# Aussie Stock Forums and CMC Markets 2016 reader survey



## Joe Blow (6 April 2016)

Aussie Stock Forums and CMC Markets are proud to partner for the 2016 reader survey. The purpose of this short survey is to provide our valued audience the chance to share your needs and wants for this year and beyond on Aussie Stock Forums and CMC's platform. 

This is an ideal opportunity for ASF's members and visitors to tell us your opinions, thoughts and any suggestions that we can use to improve our services to continue to deliver the ultimate forum user and trader experience in an ever changing environment. 

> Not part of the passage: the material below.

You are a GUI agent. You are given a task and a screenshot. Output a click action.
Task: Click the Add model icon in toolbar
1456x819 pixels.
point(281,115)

In addition to this feedback which is completed by the short survey, there is the opportunity to win $600.00 credited to a CMC Markets trading account. 

Simply complete this short survey and tell us in 25 words or less what features you find most influential in changing online trading platforms for your chance to win $600 credited to a CMC Markets CFD trading account.

ASF and CMC look forward to your participation and are happy to answer any questions you may have. 

Take the survey here.

Please note that you only need to enter your email address if you would like to be in the running for the $600 CMC Markets trading account.


----------



## VSntchr (6 April 2016)

Easy way to support the forum. Done, and if I win the $600 account I promise to trade it wildly.  :


----------



## systematic (6 April 2016)

VSntchr said:


> Easy way to support the forum. Done, and if I win the $600 account I promise to trade it wildly.  :




I see a book down the track, "How I Traded $600 to $6 Million in 6 Months" by VSntchr


----------



## Joe Blow (6 April 2016)

VSntchr said:


> Easy way to support the forum. Done, and if I win the $600 account I promise to trade it wildly.  :




Thanks for your support.


----------



## CanOz (6 April 2016)

I put my 2 bob in....


----------



## Joe Blow (6 April 2016)

Thank you for all the feedback so far. Please keep it coming. I appreciate all the suggestions and ideas regarding ASF.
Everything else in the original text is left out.